Add vegetables to your omelet or sauté them for a side dish. Eat vegetables to get potassium, vitamin A, vitamin C, and to reduce blood cholesterol levels and lower your risk of heart disease. Create varieties of vegetable omelets with peppers, chopped white/green onions, mushrooms, spinach, kale, and more. Try this quick veggie wrap: Heat up a whole-wheat tortilla, and fill it with vegetables and a serving of salsa. Top your creation with a serving of low-fat cheese.
Toss together a green salad for a low-carb breakfast.

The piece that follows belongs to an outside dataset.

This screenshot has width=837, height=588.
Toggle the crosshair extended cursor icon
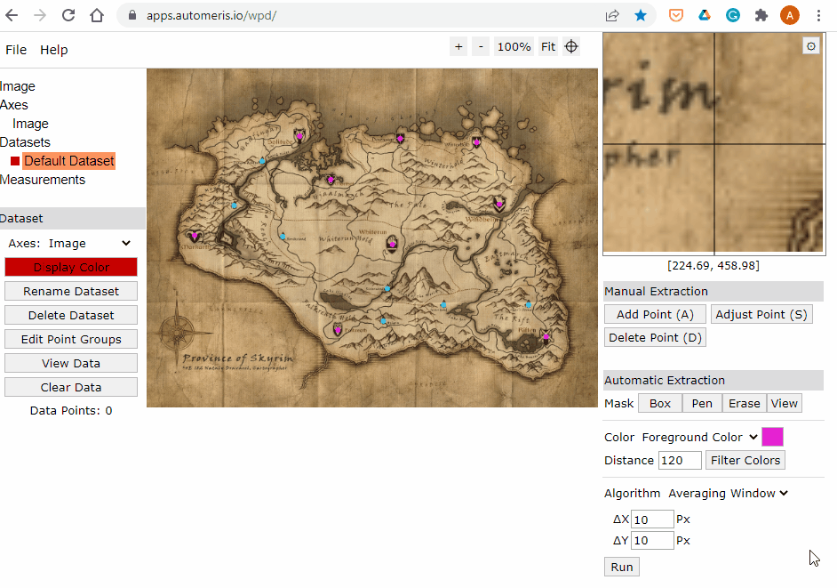pyautogui.click(x=571, y=46)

Stock up on leafy veggies like romaine, spinach, and arugula. Who says salad is only for lunch and dinner? Improve your morning vitamin intake by eating leafy greens, which contain vitamins A, C, E, and K. Choose dark leafy greens like kale or spinach to boost your iron consumption. Cut up veggies like carrots and cucumbers to add crunch and texture. Slice up a hard-boiled egg for added protein. Add fresh fruit like sliced apples and grapes to keep the salad tasting sweet and light.
Add low-fat dairy for protein and calcium.

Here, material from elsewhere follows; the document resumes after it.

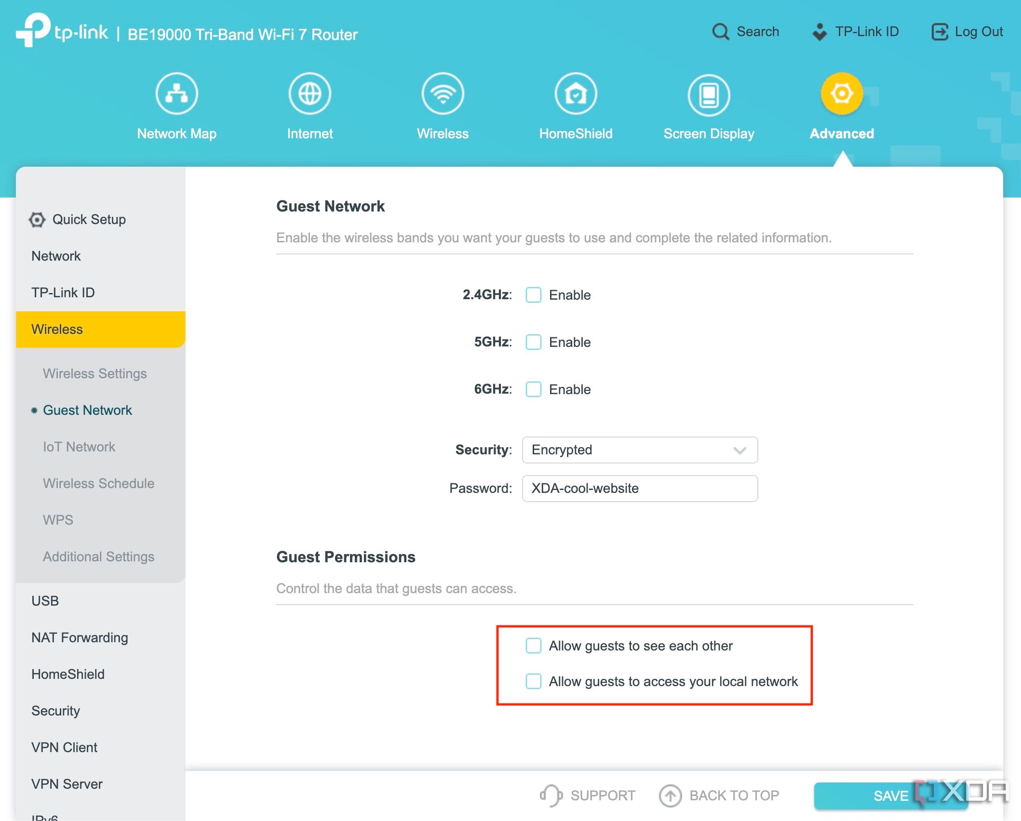Open the Log Out dropdown option
This screenshot has width=1021, height=821.
click(x=967, y=31)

Go for skim or low-fat milk and low-fat, plain yogurt. Reduce your saturated fat intake and cut down on sugar by moderating your intake of full-fat dairy products like whole milk or flavored yogurt. It’s okay to occasionally consume full-fat milk products, but try to balance out your consumption. For a dairy alternative, pick soy milk or almond milk, which both contain a fine amount of healthy, unsaturated fat. Choose soy milk for higher protein content (7g per 8 fluid ounces (240 ml)) versus almond milk (1g per 8 fluid ounces (240 ml)). Eat non-fat, plain Greek yogurt for protein, calcium, and probiotics to keep your gut healthy. Pick cottage cheese if you’re struggling to find a filling breakfast. Cottage cheese contains casein, a protein that’ll keep you full for longer than whey protein (found in yogurt). Try this: Boost your morning protein intake by adding a handful of nuts to a serving of plain, non-fat Greek yogurt.
Drink homemade smoothies instead of processed juice.
Make your own juice at home. Reduce your sugar consumption by blending or juicing fruits instead of drinking store-bought juices with added sweetener. No matter what type of juice you consume, limit your intake, since juice can contain a lot of sugar and less fiber than consuming fruits or veggies whole. Try this blueberry cashew smoothie: Blend 2 pitted Medjool dates, 16 fluid ounces (470 mL) coconut water, 1 cup (150g) cashews, 1 cup (190g) fresh or frozen blueberries, ⅓ cup (90g) plain Greek yogurt, 1 tbsp (15mL) fresh lime juice, and 1 large pinch of kosher salt with ice until you’ve reached your desired consistency. Try this green smoothie: Blend 1 medium banana, 1/3 cup (40g) of mango slices, 1/3 cup (40g) of peach slices, 1/3 cup (40g) of frozen spinach, and 6.7 fluid ounces (200 mL) of water until smooth.